Text and element pointing records:
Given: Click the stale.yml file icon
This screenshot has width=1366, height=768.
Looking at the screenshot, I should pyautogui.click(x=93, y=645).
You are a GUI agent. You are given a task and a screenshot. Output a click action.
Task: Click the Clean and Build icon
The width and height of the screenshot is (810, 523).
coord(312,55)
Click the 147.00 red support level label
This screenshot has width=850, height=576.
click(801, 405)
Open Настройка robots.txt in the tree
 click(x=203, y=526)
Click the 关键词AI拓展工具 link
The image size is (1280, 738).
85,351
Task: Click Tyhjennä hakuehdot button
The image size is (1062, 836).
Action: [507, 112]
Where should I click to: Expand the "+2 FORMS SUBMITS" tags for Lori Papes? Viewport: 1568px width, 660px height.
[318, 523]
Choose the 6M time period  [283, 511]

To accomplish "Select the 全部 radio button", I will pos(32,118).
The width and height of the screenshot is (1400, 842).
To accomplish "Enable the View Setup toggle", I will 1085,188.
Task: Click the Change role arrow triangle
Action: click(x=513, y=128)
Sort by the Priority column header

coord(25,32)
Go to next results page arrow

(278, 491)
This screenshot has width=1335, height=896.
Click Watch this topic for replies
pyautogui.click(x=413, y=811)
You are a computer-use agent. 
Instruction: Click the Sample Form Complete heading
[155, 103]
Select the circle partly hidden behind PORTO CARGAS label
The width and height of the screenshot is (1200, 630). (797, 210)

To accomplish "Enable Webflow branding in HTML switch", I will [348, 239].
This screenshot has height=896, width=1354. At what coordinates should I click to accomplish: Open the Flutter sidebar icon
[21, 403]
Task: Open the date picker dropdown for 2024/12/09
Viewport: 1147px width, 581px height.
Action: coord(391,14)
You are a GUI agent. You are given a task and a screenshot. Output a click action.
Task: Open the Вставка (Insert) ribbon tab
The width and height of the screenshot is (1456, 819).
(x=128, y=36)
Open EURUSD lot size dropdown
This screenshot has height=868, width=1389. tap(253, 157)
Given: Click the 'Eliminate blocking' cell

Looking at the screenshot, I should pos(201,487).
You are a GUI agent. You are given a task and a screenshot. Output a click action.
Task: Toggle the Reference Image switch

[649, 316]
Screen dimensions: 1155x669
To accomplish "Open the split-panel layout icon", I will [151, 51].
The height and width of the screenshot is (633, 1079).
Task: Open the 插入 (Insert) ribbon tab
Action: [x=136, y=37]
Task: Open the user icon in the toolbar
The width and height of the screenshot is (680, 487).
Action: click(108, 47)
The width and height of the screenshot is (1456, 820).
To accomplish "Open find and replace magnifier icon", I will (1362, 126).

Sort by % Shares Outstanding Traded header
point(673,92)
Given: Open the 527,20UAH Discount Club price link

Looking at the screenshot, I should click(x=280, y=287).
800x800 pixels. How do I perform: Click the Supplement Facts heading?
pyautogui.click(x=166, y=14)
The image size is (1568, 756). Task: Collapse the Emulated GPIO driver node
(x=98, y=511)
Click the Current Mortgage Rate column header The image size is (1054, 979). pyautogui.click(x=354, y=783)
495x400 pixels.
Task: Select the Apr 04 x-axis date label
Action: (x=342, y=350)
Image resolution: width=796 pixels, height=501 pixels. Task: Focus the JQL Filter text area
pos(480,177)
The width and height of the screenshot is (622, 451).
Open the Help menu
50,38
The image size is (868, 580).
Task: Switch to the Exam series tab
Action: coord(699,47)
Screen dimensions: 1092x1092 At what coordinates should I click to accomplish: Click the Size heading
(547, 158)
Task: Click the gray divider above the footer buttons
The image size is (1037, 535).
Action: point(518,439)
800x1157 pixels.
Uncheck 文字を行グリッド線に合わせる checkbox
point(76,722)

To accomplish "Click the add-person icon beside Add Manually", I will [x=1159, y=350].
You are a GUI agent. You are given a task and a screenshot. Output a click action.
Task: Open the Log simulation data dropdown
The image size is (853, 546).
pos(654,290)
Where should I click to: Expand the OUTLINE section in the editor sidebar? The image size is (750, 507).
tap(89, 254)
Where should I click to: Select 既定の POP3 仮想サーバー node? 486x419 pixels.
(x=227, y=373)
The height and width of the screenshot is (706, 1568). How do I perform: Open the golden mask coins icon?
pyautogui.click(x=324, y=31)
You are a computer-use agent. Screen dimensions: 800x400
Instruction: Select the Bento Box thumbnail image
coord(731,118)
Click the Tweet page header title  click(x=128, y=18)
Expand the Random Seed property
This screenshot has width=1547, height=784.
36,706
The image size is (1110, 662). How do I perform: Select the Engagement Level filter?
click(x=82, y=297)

THE PROBLEM: Format the lines of the material as a numbered list, leaving out any blank lines.

ANSWER IN FULL:
1. Given: Click the stale.yml file icon
2. This screenshot has width=1366, height=768.
3. Looking at the screenshot, I should pyautogui.click(x=93, y=645).
4. You are a GUI agent. You are given a task and a screenshot. Output a click action.
5. Task: Click the Clean and Build icon
6. The width and height of the screenshot is (810, 523).
7. coord(312,55)
8. Click the 147.00 red support level label
9. This screenshot has width=850, height=576.
10. click(801, 405)
11. Open Настройка robots.txt in the tree
12.  click(x=203, y=526)
13. Click the 关键词AI拓展工具 link
14. The image size is (1280, 738).
15. 85,351
16. Task: Click Tyhjennä hakuehdot button
17. The image size is (1062, 836).
18. Action: [507, 112]
19. Where should I click to: Expand the "+2 FORMS SUBMITS" tags for Lori Papes? Viewport: 1568px width, 660px height.
20. [318, 523]
21. Choose the 6M time period  [283, 511]
22. To accomplish "Select the 全部 radio button", I will pos(32,118).
23. The width and height of the screenshot is (1400, 842).
24. To accomplish "Enable the View Setup toggle", I will 1085,188.
25. Task: Click the Change role arrow triangle
26. Action: click(x=513, y=128)
27. Sort by the Priority column header
28. coord(25,32)
29. Go to next results page arrow
30. (278, 491)
31. This screenshot has width=1335, height=896.
32. Click Watch this topic for replies
33. pyautogui.click(x=413, y=811)
34. You are a computer-use agent. 
35. Instruction: Click the Sample Form Complete heading
36. [155, 103]
37. Select the circle partly hidden behind PORTO CARGAS label
38. The width and height of the screenshot is (1200, 630). (797, 210)
39. To accomplish "Enable Webflow branding in HTML switch", I will [348, 239].
40. This screenshot has height=896, width=1354. At what coordinates should I click to accomplish: Open the Flutter sidebar icon
41. [21, 403]
42. Task: Open the date picker dropdown for 2024/12/09
43. Viewport: 1147px width, 581px height.
44. Action: coord(391,14)
45. You are a GUI agent. You are given a task and a screenshot. Output a click action.
46. Task: Open the Вставка (Insert) ribbon tab
47. The width and height of the screenshot is (1456, 819).
48. (x=128, y=36)
49. Open EURUSD lot size dropdown
50. This screenshot has height=868, width=1389. tap(253, 157)
51. Given: Click the 'Eliminate blocking' cell
52. Looking at the screenshot, I should pos(201,487).
53. You are a GUI agent. You are given a task and a screenshot. Output a click action.
54. Task: Toggle the Reference Image switch
55. [649, 316]
56. Screen dimensions: 1155x669
57. To accomplish "Open the split-panel layout icon", I will [151, 51].
58. The height and width of the screenshot is (633, 1079).
59. Task: Open the 插入 (Insert) ribbon tab
60. Action: [x=136, y=37]
61. Task: Open the user icon in the toolbar
62. The width and height of the screenshot is (680, 487).
63. Action: click(108, 47)
64. The width and height of the screenshot is (1456, 820).
65. To accomplish "Open find and replace magnifier icon", I will (1362, 126).
66. Sort by % Shares Outstanding Traded header
67. point(673,92)
68. Given: Open the 527,20UAH Discount Club price link
69. Looking at the screenshot, I should click(x=280, y=287).
70. 800x800 pixels. How do I perform: Click the Supplement Facts heading?
71. pyautogui.click(x=166, y=14)
72. The image size is (1568, 756). Task: Collapse the Emulated GPIO driver node
73. (x=98, y=511)
74. Click the Current Mortgage Rate column header The image size is (1054, 979). pyautogui.click(x=354, y=783)
75. 495x400 pixels.
76. Task: Select the Apr 04 x-axis date label
77. Action: (x=342, y=350)
78. Image resolution: width=796 pixels, height=501 pixels. Task: Focus the JQL Filter text area
79. pos(480,177)
80. The width and height of the screenshot is (622, 451).
81. Open the Help menu
82. 50,38
83. The image size is (868, 580).
84. Task: Switch to the Exam series tab
85. Action: coord(699,47)
86. Screen dimensions: 1092x1092 At what coordinates should I click to accomplish: Click the Size heading
87. (547, 158)
88. Task: Click the gray divider above the footer buttons
89. The image size is (1037, 535).
90. Action: point(518,439)
91. 800x1157 pixels.
92. Uncheck 文字を行グリッド線に合わせる checkbox
93. point(76,722)
94. To accomplish "Click the add-person icon beside Add Manually", I will [x=1159, y=350].
95. You are a GUI agent. You are given a task and a screenshot. Output a click action.
96. Task: Open the Log simulation data dropdown
97. The image size is (853, 546).
98. pos(654,290)
99. Where should I click to: Expand the OUTLINE section in the editor sidebar? The image size is (750, 507).
100. tap(89, 254)
101. Where should I click to: Select 既定の POP3 仮想サーバー node? 486x419 pixels.
102. (x=227, y=373)
103. The height and width of the screenshot is (706, 1568). How do I perform: Open the golden mask coins icon?
104. pyautogui.click(x=324, y=31)
105. You are a computer-use agent. Screen dimensions: 800x400
106. Instruction: Select the Bento Box thumbnail image
107. coord(731,118)
108. Click the Tweet page header title  click(x=128, y=18)
109. Expand the Random Seed property
110. This screenshot has width=1547, height=784.
111. 36,706
112. The image size is (1110, 662). How do I perform: Select the Engagement Level filter?
113. click(x=82, y=297)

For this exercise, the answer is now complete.